→ **YOUR OBJECTIVE**
Set down each record exactly as written.
[[ EXERCISE MATERIALS open ]]
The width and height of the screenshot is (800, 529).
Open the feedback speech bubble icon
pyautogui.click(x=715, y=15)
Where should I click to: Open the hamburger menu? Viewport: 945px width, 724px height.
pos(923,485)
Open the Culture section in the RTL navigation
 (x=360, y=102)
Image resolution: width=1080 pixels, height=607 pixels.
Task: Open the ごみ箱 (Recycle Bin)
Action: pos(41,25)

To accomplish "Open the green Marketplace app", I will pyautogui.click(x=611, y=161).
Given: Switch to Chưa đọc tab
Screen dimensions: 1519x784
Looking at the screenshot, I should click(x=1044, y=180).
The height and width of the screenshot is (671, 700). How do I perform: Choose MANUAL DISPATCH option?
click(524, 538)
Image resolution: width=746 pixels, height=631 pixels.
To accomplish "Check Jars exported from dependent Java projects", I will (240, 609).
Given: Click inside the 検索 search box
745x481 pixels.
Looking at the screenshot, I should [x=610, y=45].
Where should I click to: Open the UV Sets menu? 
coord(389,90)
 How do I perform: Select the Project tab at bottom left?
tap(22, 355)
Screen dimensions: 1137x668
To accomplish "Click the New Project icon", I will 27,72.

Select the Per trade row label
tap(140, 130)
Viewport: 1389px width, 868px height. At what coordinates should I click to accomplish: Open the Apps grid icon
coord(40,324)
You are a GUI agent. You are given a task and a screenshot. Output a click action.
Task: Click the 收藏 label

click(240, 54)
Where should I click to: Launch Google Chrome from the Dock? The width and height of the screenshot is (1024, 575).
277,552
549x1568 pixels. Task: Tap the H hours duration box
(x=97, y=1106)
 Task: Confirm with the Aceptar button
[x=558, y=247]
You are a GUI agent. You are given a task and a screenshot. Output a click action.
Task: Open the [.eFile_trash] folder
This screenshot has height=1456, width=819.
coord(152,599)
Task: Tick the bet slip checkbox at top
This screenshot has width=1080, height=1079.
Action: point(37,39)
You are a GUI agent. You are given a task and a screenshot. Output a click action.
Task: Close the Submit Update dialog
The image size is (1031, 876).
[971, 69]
[[ EXERCISE MATERIALS closed ]]
→ **SOLUTION FOR THIS PROBLEM**
The width and height of the screenshot is (800, 529).
Open the feedback speech bubble icon
pyautogui.click(x=715, y=15)
Where should I click to: Open the hamburger menu? Viewport: 945px width, 724px height.
pos(923,485)
Open the Culture section in the RTL navigation
 (x=360, y=102)
Image resolution: width=1080 pixels, height=607 pixels.
Task: Open the ごみ箱 (Recycle Bin)
Action: pos(41,25)

To accomplish "Open the green Marketplace app", I will pyautogui.click(x=611, y=161).
Given: Switch to Chưa đọc tab
Screen dimensions: 1519x784
Looking at the screenshot, I should click(x=1044, y=180).
The height and width of the screenshot is (671, 700). How do I perform: Choose MANUAL DISPATCH option?
click(524, 538)
Image resolution: width=746 pixels, height=631 pixels.
To accomplish "Check Jars exported from dependent Java projects", I will (240, 609).
Given: Click inside the 検索 search box
745x481 pixels.
Looking at the screenshot, I should [x=610, y=45].
Where should I click to: Open the UV Sets menu? 
coord(389,90)
 How do I perform: Select the Project tab at bottom left?
tap(22, 355)
Screen dimensions: 1137x668
To accomplish "Click the New Project icon", I will 27,72.

Select the Per trade row label
tap(140, 130)
Viewport: 1389px width, 868px height. At what coordinates should I click to accomplish: Open the Apps grid icon
coord(40,324)
You are a GUI agent. You are given a task and a screenshot. Output a click action.
Task: Click the 收藏 label

click(240, 54)
Where should I click to: Launch Google Chrome from the Dock? The width and height of the screenshot is (1024, 575).
277,552
549x1568 pixels. Task: Tap the H hours duration box
(x=97, y=1106)
 Task: Confirm with the Aceptar button
[x=558, y=247]
You are a GUI agent. You are given a task and a screenshot. Output a click action.
Task: Open the [.eFile_trash] folder
This screenshot has height=1456, width=819.
coord(152,599)
Task: Tick the bet slip checkbox at top
This screenshot has width=1080, height=1079.
Action: point(37,39)
You are a GUI agent. You are given a task and a screenshot. Output a click action.
Task: Close the Submit Update dialog
The image size is (1031, 876).
[971, 69]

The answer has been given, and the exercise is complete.